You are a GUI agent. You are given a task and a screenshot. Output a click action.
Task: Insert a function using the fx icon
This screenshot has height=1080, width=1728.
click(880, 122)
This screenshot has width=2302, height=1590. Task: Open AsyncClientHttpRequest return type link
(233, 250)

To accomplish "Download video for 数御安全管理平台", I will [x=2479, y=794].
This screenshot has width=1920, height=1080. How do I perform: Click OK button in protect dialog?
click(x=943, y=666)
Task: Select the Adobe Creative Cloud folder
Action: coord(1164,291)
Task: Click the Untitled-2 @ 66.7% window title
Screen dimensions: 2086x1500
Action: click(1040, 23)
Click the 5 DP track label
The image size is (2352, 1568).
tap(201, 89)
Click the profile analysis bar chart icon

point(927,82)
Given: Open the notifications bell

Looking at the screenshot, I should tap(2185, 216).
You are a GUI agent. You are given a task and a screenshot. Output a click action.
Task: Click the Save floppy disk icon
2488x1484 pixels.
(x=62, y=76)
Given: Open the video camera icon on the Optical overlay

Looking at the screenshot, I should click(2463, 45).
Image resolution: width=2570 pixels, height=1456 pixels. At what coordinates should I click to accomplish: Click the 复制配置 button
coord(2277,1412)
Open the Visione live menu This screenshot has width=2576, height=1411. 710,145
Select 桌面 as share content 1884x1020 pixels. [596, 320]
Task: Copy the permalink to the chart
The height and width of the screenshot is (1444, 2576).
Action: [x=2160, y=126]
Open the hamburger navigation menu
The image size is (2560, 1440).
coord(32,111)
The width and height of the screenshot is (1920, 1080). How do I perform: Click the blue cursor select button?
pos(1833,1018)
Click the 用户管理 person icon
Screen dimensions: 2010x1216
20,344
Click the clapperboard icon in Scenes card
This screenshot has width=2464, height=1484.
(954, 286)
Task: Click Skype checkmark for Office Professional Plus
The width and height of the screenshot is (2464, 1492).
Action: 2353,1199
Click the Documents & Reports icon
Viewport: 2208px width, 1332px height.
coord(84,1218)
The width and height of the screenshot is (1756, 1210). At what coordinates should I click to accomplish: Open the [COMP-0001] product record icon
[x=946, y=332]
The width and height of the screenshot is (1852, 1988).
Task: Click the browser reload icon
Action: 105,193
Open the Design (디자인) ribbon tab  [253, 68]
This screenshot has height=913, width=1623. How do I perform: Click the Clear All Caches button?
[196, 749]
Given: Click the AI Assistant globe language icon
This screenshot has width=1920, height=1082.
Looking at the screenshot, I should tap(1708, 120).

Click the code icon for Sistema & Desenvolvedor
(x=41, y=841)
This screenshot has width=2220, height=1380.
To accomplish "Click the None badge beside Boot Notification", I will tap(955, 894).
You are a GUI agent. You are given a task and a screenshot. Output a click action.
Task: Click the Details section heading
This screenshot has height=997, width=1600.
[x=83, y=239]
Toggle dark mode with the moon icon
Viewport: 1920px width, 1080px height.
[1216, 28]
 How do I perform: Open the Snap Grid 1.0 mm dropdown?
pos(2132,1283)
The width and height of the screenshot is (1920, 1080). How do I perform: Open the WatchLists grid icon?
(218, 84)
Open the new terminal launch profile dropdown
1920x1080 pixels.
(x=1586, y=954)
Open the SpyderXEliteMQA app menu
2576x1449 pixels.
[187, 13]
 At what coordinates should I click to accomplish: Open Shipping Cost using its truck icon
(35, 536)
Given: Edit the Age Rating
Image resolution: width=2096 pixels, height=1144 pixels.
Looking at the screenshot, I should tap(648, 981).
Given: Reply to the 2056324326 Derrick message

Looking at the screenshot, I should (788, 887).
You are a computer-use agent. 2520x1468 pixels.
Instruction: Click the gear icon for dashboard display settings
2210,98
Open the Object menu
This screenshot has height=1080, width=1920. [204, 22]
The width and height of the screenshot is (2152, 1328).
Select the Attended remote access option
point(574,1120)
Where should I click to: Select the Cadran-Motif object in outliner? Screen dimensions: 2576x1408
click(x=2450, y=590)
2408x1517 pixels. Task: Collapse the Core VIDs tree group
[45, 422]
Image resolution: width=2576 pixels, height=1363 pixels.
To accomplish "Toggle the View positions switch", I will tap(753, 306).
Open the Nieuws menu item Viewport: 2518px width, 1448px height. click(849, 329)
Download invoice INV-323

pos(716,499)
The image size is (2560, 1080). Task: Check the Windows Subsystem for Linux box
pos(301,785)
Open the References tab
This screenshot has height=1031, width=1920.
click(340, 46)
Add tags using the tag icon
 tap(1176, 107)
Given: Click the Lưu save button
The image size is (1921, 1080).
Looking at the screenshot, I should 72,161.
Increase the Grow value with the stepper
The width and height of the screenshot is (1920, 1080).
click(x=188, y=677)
:::
_Problem_
Using the entries above, repeat only the lines from the one containing "Task: Click the Untitled-2" through the one containing "Task: Click Skype", end lines included.

_Answer_
Task: Click the Untitled-2 @ 66.7% window title
Screen dimensions: 2086x1500
Action: click(1040, 23)
Click the 5 DP track label
The image size is (2352, 1568).
tap(201, 89)
Click the profile analysis bar chart icon

point(927,82)
Given: Open the notifications bell

Looking at the screenshot, I should tap(2185, 216).
You are a GUI agent. You are given a task and a screenshot. Output a click action.
Task: Click the Save floppy disk icon
2488x1484 pixels.
(x=62, y=76)
Given: Open the video camera icon on the Optical overlay

Looking at the screenshot, I should click(2463, 45).
Image resolution: width=2570 pixels, height=1456 pixels. At what coordinates should I click to accomplish: Click the 复制配置 button
coord(2277,1412)
Open the Visione live menu This screenshot has width=2576, height=1411. 710,145
Select 桌面 as share content 1884x1020 pixels. [596, 320]
Task: Copy the permalink to the chart
The height and width of the screenshot is (1444, 2576).
Action: [x=2160, y=126]
Open the hamburger navigation menu
The image size is (2560, 1440).
coord(32,111)
The width and height of the screenshot is (1920, 1080). How do I perform: Click the blue cursor select button?
pos(1833,1018)
Click the 用户管理 person icon
Screen dimensions: 2010x1216
20,344
Click the clapperboard icon in Scenes card
This screenshot has width=2464, height=1484.
(954, 286)
Task: Click Skype checkmark for Office Professional Plus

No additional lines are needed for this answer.